**Goal of the exercise:** All lines in the records below with the word "menu" must be returned.

**Provided data:**
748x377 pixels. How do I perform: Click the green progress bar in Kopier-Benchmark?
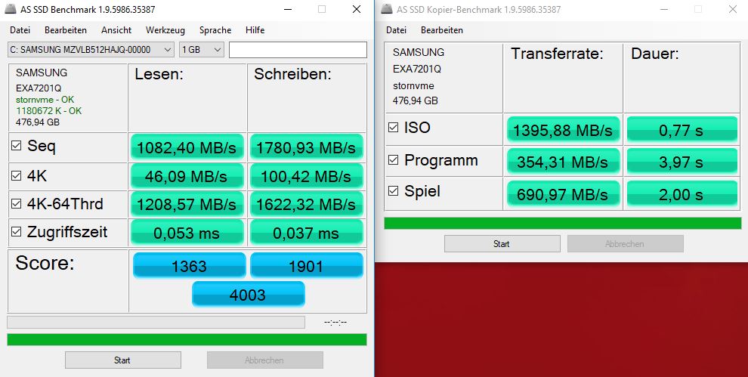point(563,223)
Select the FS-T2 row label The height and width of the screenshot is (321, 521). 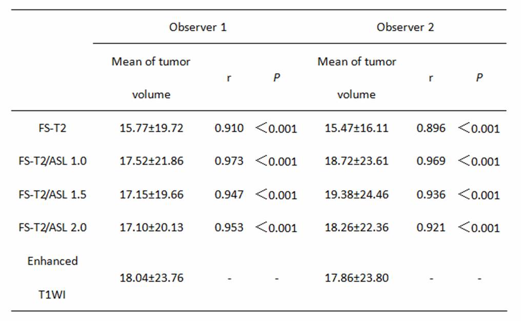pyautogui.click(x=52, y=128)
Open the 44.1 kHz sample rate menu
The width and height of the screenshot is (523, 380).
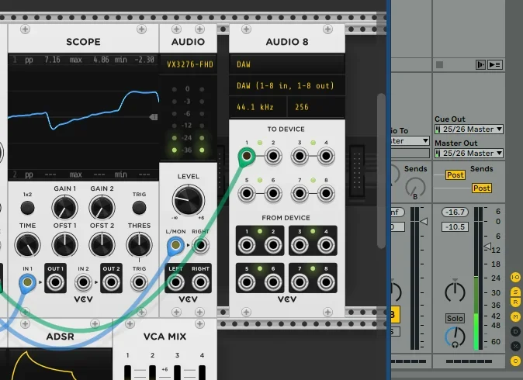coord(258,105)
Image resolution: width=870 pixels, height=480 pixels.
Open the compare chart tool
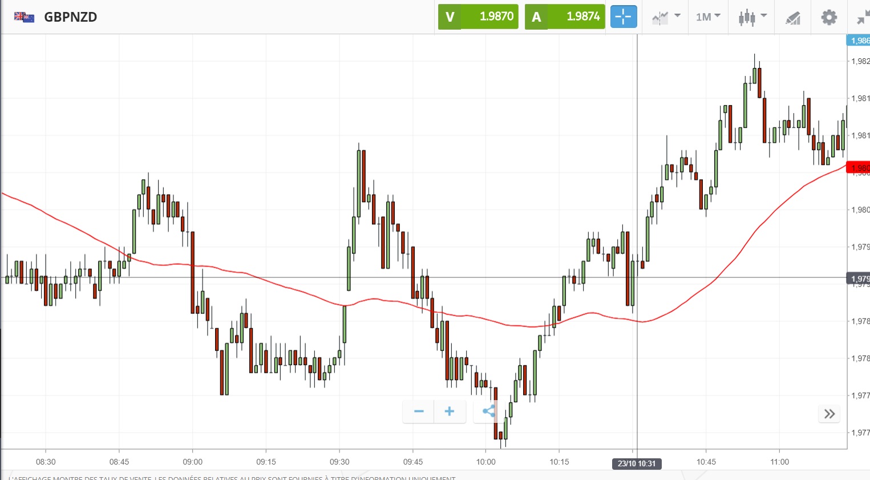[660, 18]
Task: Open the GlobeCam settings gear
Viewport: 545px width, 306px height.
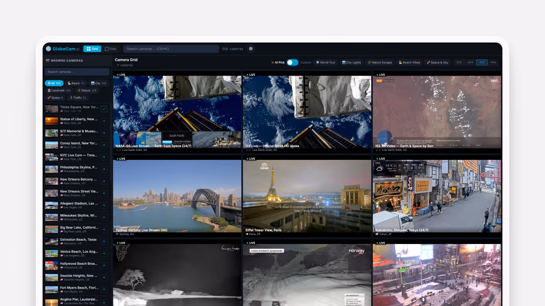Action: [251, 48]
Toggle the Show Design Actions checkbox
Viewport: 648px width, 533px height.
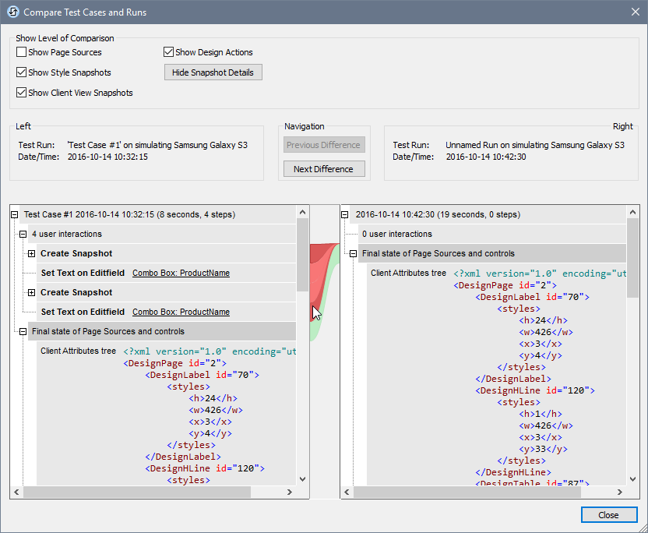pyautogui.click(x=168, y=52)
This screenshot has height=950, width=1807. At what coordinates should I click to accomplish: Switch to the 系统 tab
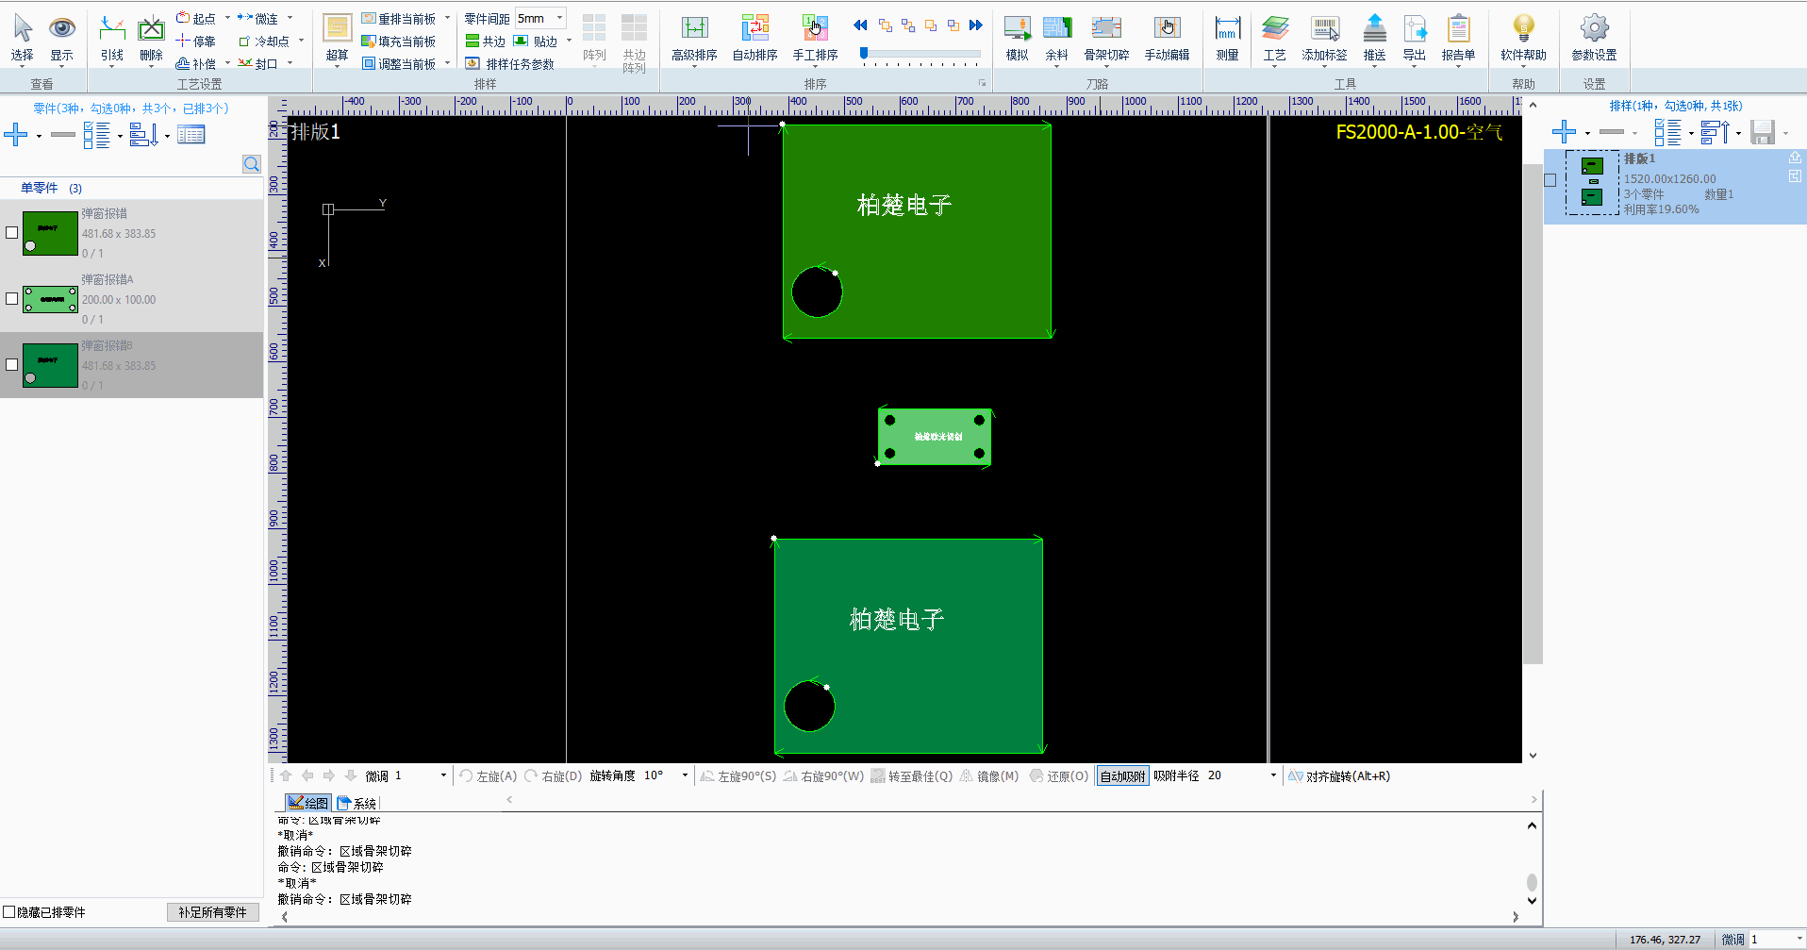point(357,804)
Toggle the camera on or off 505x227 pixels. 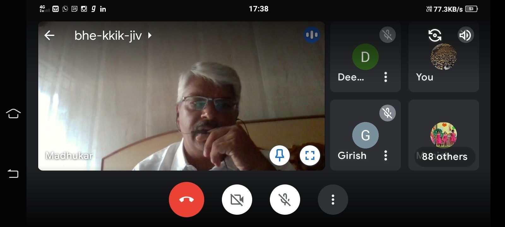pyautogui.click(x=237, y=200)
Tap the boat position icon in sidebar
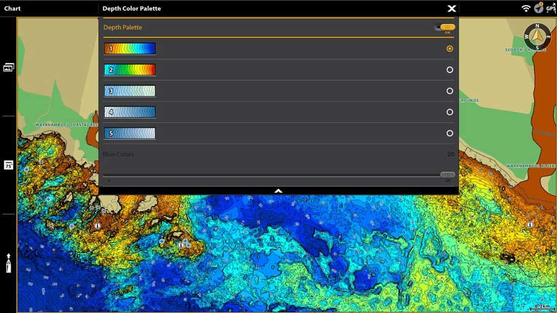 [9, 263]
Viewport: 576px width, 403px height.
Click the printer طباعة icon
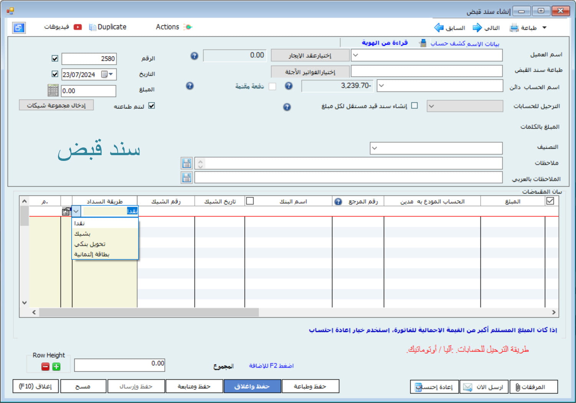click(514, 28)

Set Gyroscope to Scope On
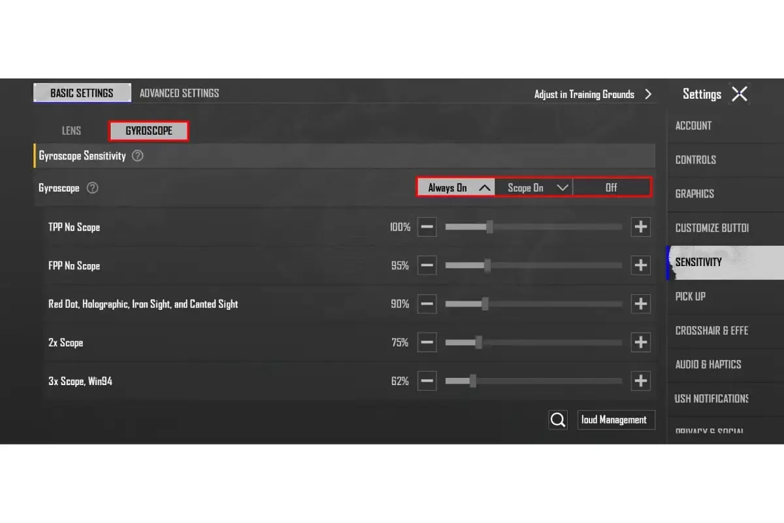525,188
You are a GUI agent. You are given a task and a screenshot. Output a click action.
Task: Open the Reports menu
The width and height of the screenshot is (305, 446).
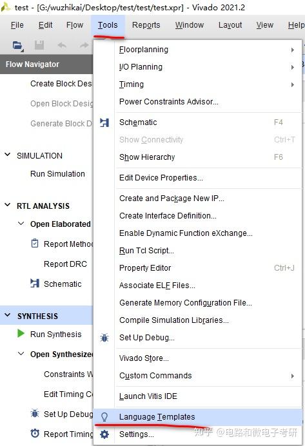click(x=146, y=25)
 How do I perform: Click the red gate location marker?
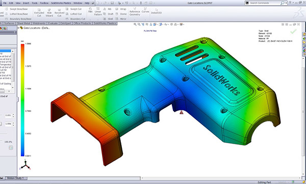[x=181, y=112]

**Answer for this exercise:**
Open the 44.1 kHz sample rate menu
Task: Open the Reports menu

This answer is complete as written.